Chetco River mineral withdrawal | Saving a river and saving money for the taxpayer

Fishing the Chetco. Mickey Weir photo.
On August 1, 2011, a notice published in the Federal Register segregated 17 miles (5,610 acres) of the Wild and Scenic Chetco River from the 1872 Mining Law.

Less than four years later, the temporary Secretarial mineral withdrawal has saved a river, as well as saving the American taxpayer money. However, the job of protecting the cherished Chetco from mining is far from done.

While still dependent on the passage of legislation to become permanent, the Secretary of Interior's action on behalf of the Chetco River nonetheless demonstrates why mineral withdrawals are so important in protecting the public's interest in high value conservation lands (and rivers).

The Secretarial withdrawal—and the legislation to permanently protect the Scenic and Recreational segments of the Chetco from mining—were driven by proposals to mine almost half the river’s length with dredges weighing up to one ton for ten years.

The effect on the river's outstanding water quality and world class salmon and steelhead fishery would have been devastating.  However, by closing the area to new mining claims and requiring existing claims to be valid, it was saved. In a letter to existing claim holders, the Gold Beach District Ranger explained:
Now that the area has been segregated from mineral entry any mining on your claims, within the segregated area, must be authorized by an approved plan of operation. Before a plan of operations can be approved it must be verified that the discovery of a valuable mineral deposit had been made on your ... mining claim ... thereby establishing that you have a valid existing right to mine.

According to a Rogue River-Siskiyou National Forest “talking points” memo, there were 12 existing mining claims in the withdrawal area at the time the Federal Register Notice was published, removing the lands from operation of the mining law. 

The memo notes that there were also 9 existing proposed mining plans of operation. It further says the Forest Service expected that each of the 12 claims would require valid existing rights determinations. A recent check of BLM’s LR2000 mining claim recordation data base reveals that there are only two mining claims remaining on the Wild and Scenic Chetco River

In September of 2011, approximately 15 miles (6 claims) were forfeited by Chetco River Mining and Exploration. If the area had not been withdrawn a few months before, the claimant or others could have rushed to located new mining claims in the area. The August 1, 2011 temporary withdrawal prevented this.
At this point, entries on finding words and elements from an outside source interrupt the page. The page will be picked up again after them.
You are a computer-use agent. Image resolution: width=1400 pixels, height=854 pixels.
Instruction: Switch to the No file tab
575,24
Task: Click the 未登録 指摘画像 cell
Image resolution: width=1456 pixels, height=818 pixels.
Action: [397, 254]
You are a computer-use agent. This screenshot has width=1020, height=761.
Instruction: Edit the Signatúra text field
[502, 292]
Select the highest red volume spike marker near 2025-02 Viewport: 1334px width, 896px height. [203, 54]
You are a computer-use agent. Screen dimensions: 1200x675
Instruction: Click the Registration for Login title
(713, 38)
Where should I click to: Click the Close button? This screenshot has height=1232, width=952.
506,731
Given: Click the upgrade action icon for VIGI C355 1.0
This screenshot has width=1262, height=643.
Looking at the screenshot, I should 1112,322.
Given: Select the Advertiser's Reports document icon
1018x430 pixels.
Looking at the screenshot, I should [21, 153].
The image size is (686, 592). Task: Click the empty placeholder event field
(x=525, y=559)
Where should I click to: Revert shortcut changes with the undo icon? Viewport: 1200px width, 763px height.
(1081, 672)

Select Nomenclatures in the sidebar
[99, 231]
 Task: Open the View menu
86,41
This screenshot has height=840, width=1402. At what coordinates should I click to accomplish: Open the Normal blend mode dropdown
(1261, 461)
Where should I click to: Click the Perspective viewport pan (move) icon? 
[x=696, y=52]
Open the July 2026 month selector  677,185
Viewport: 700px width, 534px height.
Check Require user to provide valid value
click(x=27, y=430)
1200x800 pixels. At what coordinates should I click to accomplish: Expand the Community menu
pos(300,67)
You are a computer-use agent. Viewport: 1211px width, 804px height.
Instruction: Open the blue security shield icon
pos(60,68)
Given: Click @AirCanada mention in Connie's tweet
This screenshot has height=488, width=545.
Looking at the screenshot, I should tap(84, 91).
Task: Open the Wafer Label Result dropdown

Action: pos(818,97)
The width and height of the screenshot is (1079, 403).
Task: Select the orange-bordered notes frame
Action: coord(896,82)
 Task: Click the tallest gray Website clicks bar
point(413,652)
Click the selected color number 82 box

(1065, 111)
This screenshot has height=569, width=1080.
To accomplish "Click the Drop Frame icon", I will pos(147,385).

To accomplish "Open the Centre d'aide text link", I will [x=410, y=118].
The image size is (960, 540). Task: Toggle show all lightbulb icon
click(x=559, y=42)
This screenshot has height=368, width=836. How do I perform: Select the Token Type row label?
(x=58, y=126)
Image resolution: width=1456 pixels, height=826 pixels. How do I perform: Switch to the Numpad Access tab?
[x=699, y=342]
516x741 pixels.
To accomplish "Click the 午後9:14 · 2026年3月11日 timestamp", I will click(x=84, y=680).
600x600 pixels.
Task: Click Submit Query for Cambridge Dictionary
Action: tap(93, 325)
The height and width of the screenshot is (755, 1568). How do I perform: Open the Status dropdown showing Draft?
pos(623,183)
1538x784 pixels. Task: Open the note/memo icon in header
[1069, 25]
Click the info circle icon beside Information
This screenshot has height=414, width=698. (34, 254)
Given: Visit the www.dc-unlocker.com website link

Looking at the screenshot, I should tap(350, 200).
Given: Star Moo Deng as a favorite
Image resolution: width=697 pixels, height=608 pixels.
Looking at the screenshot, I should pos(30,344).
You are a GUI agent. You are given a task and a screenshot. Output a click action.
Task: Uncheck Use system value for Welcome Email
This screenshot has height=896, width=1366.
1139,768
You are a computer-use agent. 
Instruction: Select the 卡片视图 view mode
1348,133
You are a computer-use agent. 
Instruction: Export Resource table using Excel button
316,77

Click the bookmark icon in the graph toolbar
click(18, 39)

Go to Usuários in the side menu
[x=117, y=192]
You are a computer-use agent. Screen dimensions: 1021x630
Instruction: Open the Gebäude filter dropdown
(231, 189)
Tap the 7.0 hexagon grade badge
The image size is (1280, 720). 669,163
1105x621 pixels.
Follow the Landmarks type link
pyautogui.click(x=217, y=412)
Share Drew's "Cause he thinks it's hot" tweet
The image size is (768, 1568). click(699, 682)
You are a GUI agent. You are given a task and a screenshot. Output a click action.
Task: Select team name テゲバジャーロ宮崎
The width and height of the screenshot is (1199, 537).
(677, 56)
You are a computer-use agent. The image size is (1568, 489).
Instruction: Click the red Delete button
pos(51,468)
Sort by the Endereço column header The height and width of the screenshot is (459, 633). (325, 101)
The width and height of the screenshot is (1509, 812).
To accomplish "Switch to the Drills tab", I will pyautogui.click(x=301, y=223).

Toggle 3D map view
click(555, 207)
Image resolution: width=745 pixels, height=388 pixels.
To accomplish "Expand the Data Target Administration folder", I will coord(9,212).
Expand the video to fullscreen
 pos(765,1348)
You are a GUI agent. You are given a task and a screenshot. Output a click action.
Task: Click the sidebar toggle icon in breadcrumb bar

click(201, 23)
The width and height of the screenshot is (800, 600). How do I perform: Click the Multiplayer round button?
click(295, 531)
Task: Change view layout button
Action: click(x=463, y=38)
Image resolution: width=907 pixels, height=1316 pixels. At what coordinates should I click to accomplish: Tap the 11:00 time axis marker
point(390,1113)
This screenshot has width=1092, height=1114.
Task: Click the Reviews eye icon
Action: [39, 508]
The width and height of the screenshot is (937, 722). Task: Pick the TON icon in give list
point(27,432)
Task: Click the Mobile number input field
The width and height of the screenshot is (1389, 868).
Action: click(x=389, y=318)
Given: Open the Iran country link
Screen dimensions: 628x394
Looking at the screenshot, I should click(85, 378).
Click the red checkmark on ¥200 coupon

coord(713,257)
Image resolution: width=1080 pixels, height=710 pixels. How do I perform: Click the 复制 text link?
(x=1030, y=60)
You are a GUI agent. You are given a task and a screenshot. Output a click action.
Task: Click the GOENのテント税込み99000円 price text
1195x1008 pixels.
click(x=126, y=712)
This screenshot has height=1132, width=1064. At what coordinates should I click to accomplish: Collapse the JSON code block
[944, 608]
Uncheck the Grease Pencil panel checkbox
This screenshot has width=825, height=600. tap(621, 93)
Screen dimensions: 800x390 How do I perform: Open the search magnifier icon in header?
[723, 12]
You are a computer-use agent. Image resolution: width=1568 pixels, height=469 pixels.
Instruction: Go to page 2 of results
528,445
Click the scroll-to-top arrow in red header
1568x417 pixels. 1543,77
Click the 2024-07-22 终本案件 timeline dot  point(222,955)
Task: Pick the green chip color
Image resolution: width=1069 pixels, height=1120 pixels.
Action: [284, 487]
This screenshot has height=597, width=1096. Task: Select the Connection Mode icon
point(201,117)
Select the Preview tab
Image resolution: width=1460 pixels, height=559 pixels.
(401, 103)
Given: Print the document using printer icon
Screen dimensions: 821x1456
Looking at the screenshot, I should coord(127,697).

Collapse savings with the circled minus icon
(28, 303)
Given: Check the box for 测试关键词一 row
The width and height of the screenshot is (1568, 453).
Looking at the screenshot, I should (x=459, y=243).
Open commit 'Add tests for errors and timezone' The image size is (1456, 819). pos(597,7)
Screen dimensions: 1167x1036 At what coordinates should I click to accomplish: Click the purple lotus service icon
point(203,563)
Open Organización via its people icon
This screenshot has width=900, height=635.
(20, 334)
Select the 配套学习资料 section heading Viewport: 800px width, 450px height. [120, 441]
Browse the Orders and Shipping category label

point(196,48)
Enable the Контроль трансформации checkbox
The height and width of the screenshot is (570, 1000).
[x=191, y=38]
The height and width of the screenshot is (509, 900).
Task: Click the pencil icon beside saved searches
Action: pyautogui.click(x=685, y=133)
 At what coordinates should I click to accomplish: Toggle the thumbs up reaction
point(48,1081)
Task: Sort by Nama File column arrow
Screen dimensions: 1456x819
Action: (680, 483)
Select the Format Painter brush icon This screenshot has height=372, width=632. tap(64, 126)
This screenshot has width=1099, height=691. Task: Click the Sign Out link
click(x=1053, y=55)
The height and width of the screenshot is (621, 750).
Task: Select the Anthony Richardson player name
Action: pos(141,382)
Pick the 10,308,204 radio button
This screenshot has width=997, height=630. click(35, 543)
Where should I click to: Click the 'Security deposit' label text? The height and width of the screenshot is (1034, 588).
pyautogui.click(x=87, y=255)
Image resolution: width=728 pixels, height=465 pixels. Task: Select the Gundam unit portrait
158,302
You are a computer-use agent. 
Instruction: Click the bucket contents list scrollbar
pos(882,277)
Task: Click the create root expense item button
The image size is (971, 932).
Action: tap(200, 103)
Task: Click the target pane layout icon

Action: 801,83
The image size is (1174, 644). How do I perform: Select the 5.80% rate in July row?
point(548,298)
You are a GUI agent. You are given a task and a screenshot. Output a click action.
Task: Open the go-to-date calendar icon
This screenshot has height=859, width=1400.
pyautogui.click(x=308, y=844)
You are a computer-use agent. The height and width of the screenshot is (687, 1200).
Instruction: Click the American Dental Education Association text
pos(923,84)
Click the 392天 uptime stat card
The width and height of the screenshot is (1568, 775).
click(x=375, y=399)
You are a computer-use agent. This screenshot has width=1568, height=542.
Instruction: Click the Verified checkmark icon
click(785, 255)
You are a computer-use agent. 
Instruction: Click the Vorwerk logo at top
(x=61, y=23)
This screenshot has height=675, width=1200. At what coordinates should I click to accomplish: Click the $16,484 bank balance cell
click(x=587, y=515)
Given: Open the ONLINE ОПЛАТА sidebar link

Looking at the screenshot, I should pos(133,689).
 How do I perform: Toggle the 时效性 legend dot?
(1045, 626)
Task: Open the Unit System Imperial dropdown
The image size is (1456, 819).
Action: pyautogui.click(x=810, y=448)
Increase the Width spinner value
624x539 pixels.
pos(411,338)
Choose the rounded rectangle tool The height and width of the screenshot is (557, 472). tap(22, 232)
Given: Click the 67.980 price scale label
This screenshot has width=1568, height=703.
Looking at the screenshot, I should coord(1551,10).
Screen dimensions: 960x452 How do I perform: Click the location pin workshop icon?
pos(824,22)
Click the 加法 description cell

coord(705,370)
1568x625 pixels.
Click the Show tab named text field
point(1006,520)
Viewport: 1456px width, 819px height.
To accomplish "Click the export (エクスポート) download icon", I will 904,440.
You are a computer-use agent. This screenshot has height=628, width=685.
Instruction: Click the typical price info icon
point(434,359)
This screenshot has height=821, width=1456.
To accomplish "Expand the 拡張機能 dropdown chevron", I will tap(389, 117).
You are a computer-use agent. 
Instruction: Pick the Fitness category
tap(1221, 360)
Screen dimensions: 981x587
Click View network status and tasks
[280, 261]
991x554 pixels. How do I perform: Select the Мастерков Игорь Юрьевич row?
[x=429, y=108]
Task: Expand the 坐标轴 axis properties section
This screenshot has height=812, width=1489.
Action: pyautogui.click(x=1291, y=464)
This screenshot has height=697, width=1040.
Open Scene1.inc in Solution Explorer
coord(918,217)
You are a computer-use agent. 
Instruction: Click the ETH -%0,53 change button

Later, other claimants abandoned claims because there was so little likelihood of their being a valuable mineral deposit in the river. To date—no valid existing rights determinations have been required a cost savings for the taxpayer. The withdrawal also saved the public at least $350,000—the estimated cost of analyzing six of the proposed plans of operation on the forfeited claims.

Upon completion of analysis of the proposed withdrawal and opportunity for public participation, a Public Land Order for a five year withdrawal was signed on July 26, 2013.

While legislation to withdraw 17 miles of the Chetco River still has a long way to go before becoming law and permanent, the Secretary of Interior's temporary administrative withdrawal for the river under Federal Land Policy and Management Act, has proven extremely successful. It has both prevented the mining of this world class salmon and steelhead river and saved the taxpayer money.